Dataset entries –
● ● ●

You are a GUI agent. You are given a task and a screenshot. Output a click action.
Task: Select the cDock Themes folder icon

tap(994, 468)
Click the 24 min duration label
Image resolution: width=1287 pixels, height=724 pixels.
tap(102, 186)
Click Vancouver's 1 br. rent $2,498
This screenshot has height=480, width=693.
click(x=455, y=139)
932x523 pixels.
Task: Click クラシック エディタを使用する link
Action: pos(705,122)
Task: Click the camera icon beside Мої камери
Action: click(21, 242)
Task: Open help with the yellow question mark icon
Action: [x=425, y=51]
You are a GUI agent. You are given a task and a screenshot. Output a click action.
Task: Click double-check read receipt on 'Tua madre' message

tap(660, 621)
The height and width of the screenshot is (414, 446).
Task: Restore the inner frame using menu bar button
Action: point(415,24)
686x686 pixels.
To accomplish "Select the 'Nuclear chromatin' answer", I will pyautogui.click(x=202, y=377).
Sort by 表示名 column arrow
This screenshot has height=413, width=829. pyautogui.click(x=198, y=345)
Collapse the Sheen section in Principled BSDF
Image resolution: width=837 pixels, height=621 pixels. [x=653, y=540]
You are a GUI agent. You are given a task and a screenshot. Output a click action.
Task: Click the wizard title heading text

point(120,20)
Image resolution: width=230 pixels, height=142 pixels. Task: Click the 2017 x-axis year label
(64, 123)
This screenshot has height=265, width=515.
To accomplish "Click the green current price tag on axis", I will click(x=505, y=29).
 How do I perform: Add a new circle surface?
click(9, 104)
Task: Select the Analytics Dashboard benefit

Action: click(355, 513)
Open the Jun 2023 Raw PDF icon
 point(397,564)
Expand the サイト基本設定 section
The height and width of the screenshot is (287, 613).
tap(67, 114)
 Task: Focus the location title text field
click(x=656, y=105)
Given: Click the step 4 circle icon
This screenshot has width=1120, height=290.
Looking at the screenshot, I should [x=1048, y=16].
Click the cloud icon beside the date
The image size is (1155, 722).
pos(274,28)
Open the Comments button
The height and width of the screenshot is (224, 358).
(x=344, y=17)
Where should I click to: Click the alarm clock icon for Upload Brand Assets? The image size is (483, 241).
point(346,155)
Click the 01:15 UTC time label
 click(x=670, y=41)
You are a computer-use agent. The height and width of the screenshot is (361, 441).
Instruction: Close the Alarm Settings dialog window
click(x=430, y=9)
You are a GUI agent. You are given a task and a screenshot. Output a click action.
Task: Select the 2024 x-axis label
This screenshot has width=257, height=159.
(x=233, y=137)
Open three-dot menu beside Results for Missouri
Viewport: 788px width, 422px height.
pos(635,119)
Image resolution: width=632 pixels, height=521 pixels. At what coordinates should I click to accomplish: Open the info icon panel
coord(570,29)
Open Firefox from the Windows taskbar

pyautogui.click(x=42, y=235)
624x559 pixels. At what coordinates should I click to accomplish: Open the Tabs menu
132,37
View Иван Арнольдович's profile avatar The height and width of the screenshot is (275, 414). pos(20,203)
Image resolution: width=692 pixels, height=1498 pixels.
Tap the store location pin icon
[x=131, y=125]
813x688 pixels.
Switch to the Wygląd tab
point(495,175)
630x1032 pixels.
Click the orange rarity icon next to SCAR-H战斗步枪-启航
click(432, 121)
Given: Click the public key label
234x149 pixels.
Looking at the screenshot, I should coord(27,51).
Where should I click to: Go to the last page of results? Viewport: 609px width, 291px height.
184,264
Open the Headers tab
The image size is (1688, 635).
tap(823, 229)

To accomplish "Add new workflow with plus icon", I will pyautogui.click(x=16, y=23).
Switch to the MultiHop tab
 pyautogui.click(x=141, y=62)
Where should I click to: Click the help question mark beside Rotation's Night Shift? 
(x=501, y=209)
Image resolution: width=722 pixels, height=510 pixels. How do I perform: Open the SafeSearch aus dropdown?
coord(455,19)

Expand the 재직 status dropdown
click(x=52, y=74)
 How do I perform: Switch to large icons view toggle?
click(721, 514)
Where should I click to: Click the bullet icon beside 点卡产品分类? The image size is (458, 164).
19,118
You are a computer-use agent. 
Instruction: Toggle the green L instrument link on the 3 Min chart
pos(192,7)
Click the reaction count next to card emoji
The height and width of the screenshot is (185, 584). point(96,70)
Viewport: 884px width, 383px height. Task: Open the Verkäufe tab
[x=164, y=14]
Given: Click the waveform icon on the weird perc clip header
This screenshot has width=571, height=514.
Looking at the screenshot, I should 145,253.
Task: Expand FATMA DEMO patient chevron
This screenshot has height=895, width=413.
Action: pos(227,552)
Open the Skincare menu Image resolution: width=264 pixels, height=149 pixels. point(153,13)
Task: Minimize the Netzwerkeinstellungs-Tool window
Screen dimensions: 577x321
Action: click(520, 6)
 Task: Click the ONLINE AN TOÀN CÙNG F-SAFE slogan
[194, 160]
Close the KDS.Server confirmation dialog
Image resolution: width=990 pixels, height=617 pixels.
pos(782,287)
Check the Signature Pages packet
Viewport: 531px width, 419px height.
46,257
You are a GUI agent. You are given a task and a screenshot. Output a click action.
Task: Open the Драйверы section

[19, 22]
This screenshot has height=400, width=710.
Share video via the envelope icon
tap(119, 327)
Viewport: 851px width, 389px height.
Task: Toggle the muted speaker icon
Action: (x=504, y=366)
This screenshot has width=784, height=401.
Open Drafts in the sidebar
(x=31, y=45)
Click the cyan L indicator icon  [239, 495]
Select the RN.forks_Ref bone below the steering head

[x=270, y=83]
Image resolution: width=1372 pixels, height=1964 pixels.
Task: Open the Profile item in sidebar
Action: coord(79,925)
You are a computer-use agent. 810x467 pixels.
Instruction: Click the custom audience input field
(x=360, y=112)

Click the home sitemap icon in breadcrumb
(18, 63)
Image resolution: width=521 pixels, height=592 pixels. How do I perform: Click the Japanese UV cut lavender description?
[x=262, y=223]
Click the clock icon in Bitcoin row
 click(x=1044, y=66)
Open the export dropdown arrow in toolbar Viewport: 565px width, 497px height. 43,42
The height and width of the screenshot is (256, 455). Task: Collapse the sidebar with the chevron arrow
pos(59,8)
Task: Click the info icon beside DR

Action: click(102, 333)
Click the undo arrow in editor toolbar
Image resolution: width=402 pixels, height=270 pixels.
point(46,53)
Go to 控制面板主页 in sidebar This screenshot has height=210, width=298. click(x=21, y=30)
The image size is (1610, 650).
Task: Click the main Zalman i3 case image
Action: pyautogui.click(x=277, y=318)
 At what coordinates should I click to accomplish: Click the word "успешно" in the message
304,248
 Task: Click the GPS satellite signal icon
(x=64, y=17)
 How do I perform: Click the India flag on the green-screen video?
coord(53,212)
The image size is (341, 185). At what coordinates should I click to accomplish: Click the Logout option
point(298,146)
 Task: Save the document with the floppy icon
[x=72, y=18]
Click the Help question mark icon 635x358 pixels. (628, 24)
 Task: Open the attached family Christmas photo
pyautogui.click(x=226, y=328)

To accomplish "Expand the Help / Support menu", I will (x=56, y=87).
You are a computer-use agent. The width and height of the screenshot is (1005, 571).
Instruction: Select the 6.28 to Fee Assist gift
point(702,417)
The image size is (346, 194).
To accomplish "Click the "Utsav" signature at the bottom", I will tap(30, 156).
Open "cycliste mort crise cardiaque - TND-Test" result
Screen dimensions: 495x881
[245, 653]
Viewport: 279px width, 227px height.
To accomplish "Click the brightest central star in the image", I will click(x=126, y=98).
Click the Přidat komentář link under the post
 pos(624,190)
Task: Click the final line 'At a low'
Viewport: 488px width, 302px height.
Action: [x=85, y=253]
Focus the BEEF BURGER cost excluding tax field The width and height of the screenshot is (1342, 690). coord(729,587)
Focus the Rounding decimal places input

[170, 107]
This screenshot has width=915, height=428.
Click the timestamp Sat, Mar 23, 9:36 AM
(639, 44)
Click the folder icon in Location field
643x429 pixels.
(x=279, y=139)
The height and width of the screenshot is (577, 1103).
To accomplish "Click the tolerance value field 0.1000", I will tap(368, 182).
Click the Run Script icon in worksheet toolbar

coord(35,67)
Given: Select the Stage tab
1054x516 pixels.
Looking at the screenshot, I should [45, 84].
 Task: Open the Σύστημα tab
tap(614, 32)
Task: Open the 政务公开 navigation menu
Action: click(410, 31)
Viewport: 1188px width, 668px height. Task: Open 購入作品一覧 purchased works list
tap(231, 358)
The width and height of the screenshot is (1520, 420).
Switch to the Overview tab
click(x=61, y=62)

● ● ●

ASSIGNED TASK – Search the data and copy each line containing "computer".

EXERCISE RESULT –
You are a computer-use agent. The height and width of the screenshot is (361, 441).
You are a computer-use agent. 
You are a computer-use agent. 810x467 pixels.
You are a computer-use agent. The width and height of the screenshot is (1005, 571).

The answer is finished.